Oleh: Roni Effendi, SH, MH
(Dosen Fakultas Syariah UIN Mahmud Yunus Batusangkar)
KASUS pembunuhan berencana di Kabupaten Tanah Datar mendekati babak akhir. Senin, 22 September 2025, ruang sidang Pengadilan Negeri Batusangkar berubah menjadi panggung penantian publik. Jaksa Penuntut Umum (JPU) membacakan requisitoir secara terisah terhadap dua terdakwa, Noval Julianto dan Bima Dwi Putra.
Masyarakat masih ingat betul betapa mengerikan peristiwa ini ketika pecah pada Februari lalu, seorang korban gadis remaja dihabisi dengan perencanaan matang, diperlakukan secara keji bahkan setelah nyawanya melayang, disetubuhi oleh terdakwa Noval lalu jasadnya dimasukkan ke karung dan dibuang demi menghapus jejak. Perbuatan yang bukan saja mengoyak hukum, tetapi juga menampar nurani kemanusiaan. Publik sekarang menunggu jawaban hukum paling tegas kalau bukan pidana mati, lalu hukuman apa yang pantas?
Secara normatif, Pasal 340 KUHP jelas menyebut pembunuhan berencana dapat dijatuhi pidana mati juncto Pasal 55 KUHP tentang penyertaan, perkara a quo konstruksi hukum untuk menjerat Noval sebagai pelaku utama (pleger) dan Bima sebagai turut serta (medepleger) sudah bulat. Fakta persidangan mengungkap adanya mens rea (niat jahat dan kesengajaan) serta actus reus berupa perbuatan nyata yang merenggut nyawa korban. Kesatuan kehendak mereka tidak terbantahkan. Maka, ketika JPU menuntut pidana mati, itu bukanlah ekspresi emosional, melainkan implementasi lurus dari norma hukum yang berlaku.
Di sinilah letak nilai keadilan. Gustav Radbruch pernah mengingatkan bahwa hukum tanpa keadilan hanyalah kekuasaan tanpa moral. Apakah adil jika kejahatan sekotor ini hanya dibalas dengan hukuman penjara 20 tahun? Bagaimana dengan rasa aman masyarakat yang sudah terkoyak? Mari kita jujur: Ini bukan sekadar pelanggaran hukum biasa, ini adalah extraordinary crime dalam delik umum. Maka jawabannya pun harus extraordinary, Pidana mati hadir bukan untuk balas dendam, tapi untuk mengembalikan rasa keadilan yang direbut secara brutal.
Lalu bagaimana dengan kepastian hukum? Jangan salah, tuntutan pidana mati bukanlah amarah yang meledak-ledak. Ini justru wujud kepatuhan pada hukum. Pasal 340 KUHP telah menyediakan pidana mati sebagai opsi.
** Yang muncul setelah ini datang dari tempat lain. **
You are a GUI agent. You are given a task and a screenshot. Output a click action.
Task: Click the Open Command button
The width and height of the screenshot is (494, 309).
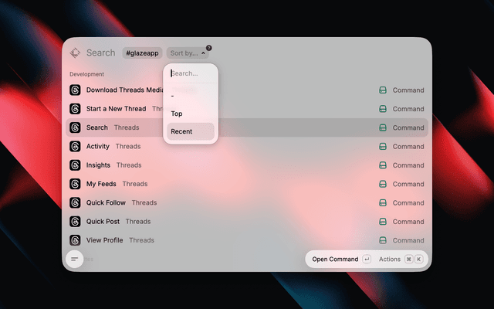341,260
Artinya, penegak hukum memang diberi kewenangan untuk menjatuhkan hukuman itu pada kasus pembunuhan berencana. Jika alat sudah tersedia secara normative, mengapa ragu untuk menggunakannya? Kepastian hukum menghendaki keberanian aparat untuk menegakkan pasal sebagaimana adanya.
Paradigma lain datang dari Utilitarianisme Jeremy Bentham, menurutnya hukum harus memberi the greatest happiness for the greatest number. Pidana mati, betapapun kerasnya, justru memberi kebahagiaan lebih luas karena menjamin rasa aman publik. Hukuman ini bekerja di dua ranah yaitu preventif efek jera dari pidana mati tak main-main. Calon pelaku lain akan berpikir seribu kali sebelum melakukan kebiadaban serupa. Kemudian, represif, hukuman mati menghapus risiko residivis. Bayangkan bila pelaku hanya dihukum 20 tahun, lalu keluar penjara dan mengulang kejahatan yang sama. Apakah masyarakat siap menanggung ancaman itu? Di titik ini, pidana mati bukan hanya hukuman, melainkan perlindungan paling nyata bagi publik.